Direction -> Turn the data below, from the line with "Sortify.tm logo icon" up to and including the line with "Action: (x=478, y=215)", into a Markdown table with the columns Row and Line. Number each line in Row, put its text in Line, and leave out blank lines.
** Begin Supplied entries **
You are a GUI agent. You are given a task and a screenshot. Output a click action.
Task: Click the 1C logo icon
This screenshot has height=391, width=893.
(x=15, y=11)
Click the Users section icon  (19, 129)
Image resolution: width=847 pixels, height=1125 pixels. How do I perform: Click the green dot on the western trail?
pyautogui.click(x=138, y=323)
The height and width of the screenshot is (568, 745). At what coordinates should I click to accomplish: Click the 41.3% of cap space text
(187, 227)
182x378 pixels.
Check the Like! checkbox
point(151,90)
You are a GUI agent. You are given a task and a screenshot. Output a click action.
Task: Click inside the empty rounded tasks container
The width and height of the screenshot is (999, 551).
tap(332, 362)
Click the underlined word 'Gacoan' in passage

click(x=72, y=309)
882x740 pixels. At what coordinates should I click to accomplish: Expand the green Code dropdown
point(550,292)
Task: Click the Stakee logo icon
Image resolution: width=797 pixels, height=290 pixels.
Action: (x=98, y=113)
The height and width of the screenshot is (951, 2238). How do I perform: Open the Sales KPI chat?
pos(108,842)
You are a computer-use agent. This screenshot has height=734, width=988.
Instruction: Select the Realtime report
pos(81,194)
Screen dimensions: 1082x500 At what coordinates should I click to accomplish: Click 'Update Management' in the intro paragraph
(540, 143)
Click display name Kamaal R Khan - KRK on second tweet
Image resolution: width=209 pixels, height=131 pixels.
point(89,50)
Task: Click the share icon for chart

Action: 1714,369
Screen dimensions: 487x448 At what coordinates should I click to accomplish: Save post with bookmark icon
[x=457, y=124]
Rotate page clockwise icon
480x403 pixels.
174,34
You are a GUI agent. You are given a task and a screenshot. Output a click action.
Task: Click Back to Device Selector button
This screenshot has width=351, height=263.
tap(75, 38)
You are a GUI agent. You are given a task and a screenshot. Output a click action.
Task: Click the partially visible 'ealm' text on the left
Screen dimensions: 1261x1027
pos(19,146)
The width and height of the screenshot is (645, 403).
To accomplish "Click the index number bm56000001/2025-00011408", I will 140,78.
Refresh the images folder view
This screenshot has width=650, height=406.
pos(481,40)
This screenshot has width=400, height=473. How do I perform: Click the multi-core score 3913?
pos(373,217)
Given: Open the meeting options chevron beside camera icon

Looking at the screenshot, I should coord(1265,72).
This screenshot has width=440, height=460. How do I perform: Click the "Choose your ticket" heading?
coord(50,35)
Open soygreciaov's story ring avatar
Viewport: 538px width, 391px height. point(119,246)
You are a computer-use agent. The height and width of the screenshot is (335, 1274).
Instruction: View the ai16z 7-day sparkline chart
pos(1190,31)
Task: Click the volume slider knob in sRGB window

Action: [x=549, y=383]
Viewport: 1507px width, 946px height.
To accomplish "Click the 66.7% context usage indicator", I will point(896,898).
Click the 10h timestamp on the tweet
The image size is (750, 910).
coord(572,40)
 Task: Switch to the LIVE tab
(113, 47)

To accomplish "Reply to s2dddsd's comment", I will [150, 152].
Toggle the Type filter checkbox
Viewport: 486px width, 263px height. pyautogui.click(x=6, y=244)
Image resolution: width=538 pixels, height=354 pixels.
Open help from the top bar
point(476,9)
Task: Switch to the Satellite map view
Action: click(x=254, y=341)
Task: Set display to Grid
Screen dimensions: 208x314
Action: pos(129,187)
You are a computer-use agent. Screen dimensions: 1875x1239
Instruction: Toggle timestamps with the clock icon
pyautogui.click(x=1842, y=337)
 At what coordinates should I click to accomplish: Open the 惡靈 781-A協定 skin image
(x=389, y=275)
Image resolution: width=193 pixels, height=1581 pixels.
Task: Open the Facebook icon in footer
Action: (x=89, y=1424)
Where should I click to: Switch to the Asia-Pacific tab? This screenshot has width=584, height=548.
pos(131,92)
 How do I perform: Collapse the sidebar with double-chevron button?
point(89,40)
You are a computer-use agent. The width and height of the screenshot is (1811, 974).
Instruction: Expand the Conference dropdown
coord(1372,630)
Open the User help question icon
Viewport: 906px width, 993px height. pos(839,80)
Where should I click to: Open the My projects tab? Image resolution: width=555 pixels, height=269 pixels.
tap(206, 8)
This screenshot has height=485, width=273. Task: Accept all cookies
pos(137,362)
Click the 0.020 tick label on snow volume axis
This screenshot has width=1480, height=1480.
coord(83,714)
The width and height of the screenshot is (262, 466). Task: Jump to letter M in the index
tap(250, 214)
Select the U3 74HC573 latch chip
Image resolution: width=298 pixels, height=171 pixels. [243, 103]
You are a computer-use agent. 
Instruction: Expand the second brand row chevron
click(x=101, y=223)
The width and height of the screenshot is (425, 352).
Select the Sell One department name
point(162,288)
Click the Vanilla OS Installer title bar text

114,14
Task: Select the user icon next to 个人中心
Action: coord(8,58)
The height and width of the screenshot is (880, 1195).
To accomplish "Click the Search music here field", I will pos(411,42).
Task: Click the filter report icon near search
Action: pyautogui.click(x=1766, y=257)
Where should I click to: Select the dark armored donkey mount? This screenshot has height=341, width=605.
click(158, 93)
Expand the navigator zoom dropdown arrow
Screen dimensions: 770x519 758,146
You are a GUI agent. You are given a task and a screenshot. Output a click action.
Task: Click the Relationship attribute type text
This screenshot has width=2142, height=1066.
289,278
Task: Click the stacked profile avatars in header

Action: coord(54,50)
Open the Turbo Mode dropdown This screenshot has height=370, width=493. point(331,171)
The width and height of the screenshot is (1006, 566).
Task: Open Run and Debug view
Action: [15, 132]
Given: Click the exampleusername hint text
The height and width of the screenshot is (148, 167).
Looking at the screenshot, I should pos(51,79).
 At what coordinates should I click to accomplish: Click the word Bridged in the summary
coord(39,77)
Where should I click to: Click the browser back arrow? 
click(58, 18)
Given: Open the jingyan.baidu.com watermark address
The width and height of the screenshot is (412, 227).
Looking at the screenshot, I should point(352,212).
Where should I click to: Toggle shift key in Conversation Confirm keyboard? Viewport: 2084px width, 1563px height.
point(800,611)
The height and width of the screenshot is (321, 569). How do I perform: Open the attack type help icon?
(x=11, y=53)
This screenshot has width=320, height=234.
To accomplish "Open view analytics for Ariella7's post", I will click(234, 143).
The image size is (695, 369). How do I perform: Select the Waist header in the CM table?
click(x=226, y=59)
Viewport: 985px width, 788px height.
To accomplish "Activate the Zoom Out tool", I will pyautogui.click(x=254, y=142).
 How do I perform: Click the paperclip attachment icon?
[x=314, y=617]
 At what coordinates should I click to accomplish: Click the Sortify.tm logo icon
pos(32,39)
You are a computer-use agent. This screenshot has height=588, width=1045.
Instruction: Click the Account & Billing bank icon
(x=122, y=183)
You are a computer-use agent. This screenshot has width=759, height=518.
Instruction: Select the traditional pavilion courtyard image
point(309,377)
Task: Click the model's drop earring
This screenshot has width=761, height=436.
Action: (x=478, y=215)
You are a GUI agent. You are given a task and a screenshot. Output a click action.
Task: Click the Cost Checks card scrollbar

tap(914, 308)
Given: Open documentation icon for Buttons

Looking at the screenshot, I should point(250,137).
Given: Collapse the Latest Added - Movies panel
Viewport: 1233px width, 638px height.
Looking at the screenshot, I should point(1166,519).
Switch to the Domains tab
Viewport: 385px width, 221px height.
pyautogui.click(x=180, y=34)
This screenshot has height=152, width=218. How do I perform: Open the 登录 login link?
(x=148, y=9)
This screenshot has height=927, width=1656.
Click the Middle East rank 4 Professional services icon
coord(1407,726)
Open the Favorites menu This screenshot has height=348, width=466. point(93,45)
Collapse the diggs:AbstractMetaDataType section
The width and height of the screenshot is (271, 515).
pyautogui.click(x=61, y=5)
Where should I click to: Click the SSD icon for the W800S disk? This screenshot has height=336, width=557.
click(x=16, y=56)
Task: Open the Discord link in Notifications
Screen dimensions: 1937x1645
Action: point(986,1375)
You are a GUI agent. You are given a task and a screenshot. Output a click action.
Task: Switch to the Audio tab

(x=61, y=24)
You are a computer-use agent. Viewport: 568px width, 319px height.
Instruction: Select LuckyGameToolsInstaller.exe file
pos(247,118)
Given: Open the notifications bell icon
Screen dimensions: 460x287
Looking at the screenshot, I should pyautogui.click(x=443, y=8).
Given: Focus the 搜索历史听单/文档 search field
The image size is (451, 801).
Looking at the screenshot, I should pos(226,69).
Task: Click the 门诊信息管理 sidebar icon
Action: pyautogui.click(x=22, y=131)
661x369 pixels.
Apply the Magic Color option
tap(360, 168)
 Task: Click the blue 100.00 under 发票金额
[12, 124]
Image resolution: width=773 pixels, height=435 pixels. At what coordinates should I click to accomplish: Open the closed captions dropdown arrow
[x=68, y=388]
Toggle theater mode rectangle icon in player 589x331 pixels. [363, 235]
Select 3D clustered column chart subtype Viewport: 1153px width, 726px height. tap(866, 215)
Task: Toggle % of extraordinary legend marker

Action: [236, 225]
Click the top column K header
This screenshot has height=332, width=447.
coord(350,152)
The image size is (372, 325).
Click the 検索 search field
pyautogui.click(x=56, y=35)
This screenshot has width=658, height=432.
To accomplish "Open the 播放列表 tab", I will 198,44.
** End Supplied entries **
Result below ->
| Row | Line |
|---|---|
| 1 |  At what coordinates should I click to accomplish: Click the Sortify.tm logo icon |
| 2 | pos(32,39) |
| 3 | You are a computer-use agent. This screenshot has height=588, width=1045. |
| 4 | Instruction: Click the Account & Billing bank icon |
| 5 | (x=122, y=183) |
| 6 | You are a computer-use agent. This screenshot has width=759, height=518. |
| 7 | Instruction: Select the traditional pavilion courtyard image |
| 8 | point(309,377) |
| 9 | Task: Click the model's drop earring |
| 10 | This screenshot has width=761, height=436. |
| 11 | Action: (x=478, y=215) |